Mass. unemployment rate drops to 8.1 percent
The Massachusetts unemployment rate dove to its lowest level in 18 months in October as hiring rebounded broadly, the state's Executive Office of Labor and Workforce Development reported today.
The state jobless rate fell to 8.1 percent from 8.4 percent in September, and it has plunged nearly a percentage point since mid-summer. Massachusetts employers, meanwhile, added 10,000 jobs, led by gains in the state's largest employment sector, education and health services.
The gains represented a strong rebound from September, when Massachusetts employers slashed more than 20,000 jobs. They also reflected solid job gains nationally in October, when the US economy created more than 150,000 jobs.

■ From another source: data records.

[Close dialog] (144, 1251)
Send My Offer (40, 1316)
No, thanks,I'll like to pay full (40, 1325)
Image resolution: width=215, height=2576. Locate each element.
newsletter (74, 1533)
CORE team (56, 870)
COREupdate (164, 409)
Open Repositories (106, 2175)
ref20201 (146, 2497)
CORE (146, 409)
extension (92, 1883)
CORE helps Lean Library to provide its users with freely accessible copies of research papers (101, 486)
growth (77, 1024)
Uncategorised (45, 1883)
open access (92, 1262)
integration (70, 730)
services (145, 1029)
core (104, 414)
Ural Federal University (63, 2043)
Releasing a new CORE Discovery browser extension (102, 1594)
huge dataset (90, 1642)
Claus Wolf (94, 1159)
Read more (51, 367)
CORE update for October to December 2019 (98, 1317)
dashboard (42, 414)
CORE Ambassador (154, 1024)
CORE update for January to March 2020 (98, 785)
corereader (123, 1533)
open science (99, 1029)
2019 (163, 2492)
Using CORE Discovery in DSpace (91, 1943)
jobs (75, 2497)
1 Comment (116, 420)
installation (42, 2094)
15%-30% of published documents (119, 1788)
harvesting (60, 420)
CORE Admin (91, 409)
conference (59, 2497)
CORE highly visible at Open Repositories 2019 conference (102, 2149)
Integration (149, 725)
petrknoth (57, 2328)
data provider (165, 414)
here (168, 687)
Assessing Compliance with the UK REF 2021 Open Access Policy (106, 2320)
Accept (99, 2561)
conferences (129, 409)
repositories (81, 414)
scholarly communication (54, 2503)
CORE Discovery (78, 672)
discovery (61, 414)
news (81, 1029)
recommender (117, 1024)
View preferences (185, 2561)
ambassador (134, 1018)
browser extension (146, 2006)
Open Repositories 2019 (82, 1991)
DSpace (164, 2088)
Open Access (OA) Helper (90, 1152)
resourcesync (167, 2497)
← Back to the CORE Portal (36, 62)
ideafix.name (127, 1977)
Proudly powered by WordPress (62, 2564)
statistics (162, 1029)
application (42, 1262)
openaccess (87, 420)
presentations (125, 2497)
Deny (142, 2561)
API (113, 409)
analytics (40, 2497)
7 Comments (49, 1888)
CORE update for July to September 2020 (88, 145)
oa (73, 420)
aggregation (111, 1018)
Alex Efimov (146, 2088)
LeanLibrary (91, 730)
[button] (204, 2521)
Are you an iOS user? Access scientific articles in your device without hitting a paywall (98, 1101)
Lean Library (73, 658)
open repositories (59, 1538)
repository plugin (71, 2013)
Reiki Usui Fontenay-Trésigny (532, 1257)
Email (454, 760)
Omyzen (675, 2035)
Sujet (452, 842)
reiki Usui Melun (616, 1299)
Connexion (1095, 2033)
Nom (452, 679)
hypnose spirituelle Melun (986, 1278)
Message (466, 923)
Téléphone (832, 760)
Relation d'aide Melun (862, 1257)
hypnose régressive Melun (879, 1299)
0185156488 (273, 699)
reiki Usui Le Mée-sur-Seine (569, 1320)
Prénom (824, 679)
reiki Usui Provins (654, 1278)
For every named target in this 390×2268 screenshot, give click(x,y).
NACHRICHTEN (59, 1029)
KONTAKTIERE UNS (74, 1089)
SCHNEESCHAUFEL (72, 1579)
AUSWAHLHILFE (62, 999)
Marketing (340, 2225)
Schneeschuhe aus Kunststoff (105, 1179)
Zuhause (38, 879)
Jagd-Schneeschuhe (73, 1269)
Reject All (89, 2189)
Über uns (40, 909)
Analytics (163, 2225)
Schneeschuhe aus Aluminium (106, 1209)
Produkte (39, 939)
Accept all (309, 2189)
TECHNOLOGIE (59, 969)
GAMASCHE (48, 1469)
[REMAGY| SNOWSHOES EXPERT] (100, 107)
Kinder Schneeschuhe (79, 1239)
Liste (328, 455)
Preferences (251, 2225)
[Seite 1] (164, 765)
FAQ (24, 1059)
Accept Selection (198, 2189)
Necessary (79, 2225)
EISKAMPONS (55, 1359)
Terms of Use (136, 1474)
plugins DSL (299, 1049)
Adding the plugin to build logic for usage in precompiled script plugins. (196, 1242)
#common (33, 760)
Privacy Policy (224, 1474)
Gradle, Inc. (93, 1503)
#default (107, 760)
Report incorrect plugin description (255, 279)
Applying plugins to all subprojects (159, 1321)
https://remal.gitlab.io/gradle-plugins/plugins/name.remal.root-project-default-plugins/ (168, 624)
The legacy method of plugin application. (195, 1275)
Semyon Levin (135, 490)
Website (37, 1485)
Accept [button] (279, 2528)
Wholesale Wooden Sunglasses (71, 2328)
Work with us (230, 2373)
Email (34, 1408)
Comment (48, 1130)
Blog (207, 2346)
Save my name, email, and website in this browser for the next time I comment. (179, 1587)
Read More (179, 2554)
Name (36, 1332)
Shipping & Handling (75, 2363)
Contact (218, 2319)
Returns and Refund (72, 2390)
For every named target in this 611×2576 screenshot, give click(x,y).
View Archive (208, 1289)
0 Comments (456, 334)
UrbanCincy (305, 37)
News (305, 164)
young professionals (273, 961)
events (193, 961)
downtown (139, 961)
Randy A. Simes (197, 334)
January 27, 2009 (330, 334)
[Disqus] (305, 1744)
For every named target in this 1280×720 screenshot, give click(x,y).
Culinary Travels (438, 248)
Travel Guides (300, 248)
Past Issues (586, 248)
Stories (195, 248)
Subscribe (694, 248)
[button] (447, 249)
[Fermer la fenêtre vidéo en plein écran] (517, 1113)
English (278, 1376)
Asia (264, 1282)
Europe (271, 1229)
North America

Massachusetts, which relies more on technology and business spending and less on housing and consumer spending, has so far recovered from the recent recession faster than the nation as a whole. The state's unemployment rate, the lowest since April 2009, is now 1.5 percentage points below the national rate of 9.6 percent.
Many economists, however, expect economic growth to slow as the state feels the effects of struggling national and foreign economies, which provide markets for many Massachusetts companies. Yesterday, the New England Economic Partnership, a nonprofit forecasting group, projected the state's economy will decelerate noticeably over the next several months, resulting in anemic job growth through the first part of next year.
Still, Governor Deval Patrick called October's job gains and decline in unemployment "promising economic news."
"Job creation has been priority number one since day one," Patrick said in statement. "Putting people to work will remain at the top of my agenda because, despite these positive developments, we have more to do."
The state has added nearly 50,000 jobs since the labor market began its recovery at the beginning of the year, but employment levels remain about 120,000 jobs below the pre-recession peak in the spring of 2008. The New England Economic Partnership, which expects job growth to accelerate again later next year, projects the state will recover all the jobs lost in the recession by early 2013.
October's job gains were led by education and health services, which added 5,100 jobs, after shedding more than 7,000 in September. Leisure and hospitality, which lost nearly 12,000 jobs in September, regained 2,800 in October.
Manufacturing added 1,200 jobs last month; financial services gained 600, and information, a technology sector that includes software publishers, added 400. Government gained 1,500 jobs.
Three major sectors shed jobs in October: construction lost 1,500; professional and business services, 900; and trade, transportation, and utilities, 500.